Biz, gazeteyi her sabah “Bakalım Hasan Pulur ne yazmış?” diyerek okumaya başlayan bir kuşağız. Hasan Pulur gazetenin tadıdır, tuzudur.
Hilmi Yavuz, Hasan Pulur’un Kabataş Lisesi’nde Dönüm dergisini çıkardığını ve o yıllar Hasan Nejat Pulur adı ile şiir yazdığını anlatır. Hasan Pulur ile Hilmi Yavuz’un 1955 sonbaharında, Dram Tiyatrosu’nda Yakup Kadri Karaosmanoğlu’nun başkanlığını yaptığı ve eski kuşak edebiyatçıların üyesi olduğu Edebiyatçılar Birliği’nde düzenlenen “Edebiyatçılar Suvaresi”nde, genç şairler olarak başlattıkları eylem, siyasi şubeyle ilk defa tanışmalarına yol açmıştır. Hasan Pulur, yanlış olduğuna inandığı her olaya, her gelişmeye çekinmeden tepki gösterir. Erzurum’un Pulur’undan gelen ailesinin “Dadaş”lığı, Hasan Pulur’un karakterinin özelliğidir.
Sadece “gazeteci”
Hasan Pulur gazeteciliğe 1954 yılında Son Saat’te başladı. 1958-1979 arası Milliyet’te yazdıktan sonra Hürriyet’te yayın yönetmenliği yaptı. 1988 yılında Milliyet’e döndü. Hastalığı yazmasını engelleyinceye kadar yazılarını sürdürdü.

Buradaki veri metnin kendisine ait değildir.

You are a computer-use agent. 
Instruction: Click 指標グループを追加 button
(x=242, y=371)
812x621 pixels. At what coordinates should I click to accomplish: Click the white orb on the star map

Hasan Pulur’u İstanbul’a geldiğimde 1974 yılında tanıdım. Dostluğumuz oluştu. Haftada en az bir gün bir yemek masasında birlikte olmaya, sohbet etmeye başladık.
Benim 1980 yılında, uzun süremeyen bir Milliyet maceram vardır. Milliyet’te çalışmaya başladığım günlerde bana moral vermek arayışında Hasan Pulur, Bebek Oteli’nde salı toplantılarını başlattı. Yılmaz Çetiner, Feyyaz Tokar, Mehmet Barlas ile başlayan toplantılar uzun süre devam etti.
Daha sonra, Beşiktaş’ta Balıkçılar Çarşısı’nda Turgut’un yerinde, her çarşamba öğle yemeğinde Cahit Kayra, Hasan Pulur, Müntekim Ökmen, Orhan Duru, Hilmi Yavuz, İlber Ortaylı, Demir Özlü, Murat Katoğlu ve Hasan Mani bir masa etrafında buluşur olduk. Hayata erken veda edenlerle kadro küçüldü.
Dost insan
Çarşamba yemekleri, Moda’ya, Koço’ya taşındı. Hasan Pulur, hastanedeki tedavisine ara verilen dönemlerde bundan iki ay önceye kadar Koço’daki yemeklere katıldı. Gazete yazılarını yazdı.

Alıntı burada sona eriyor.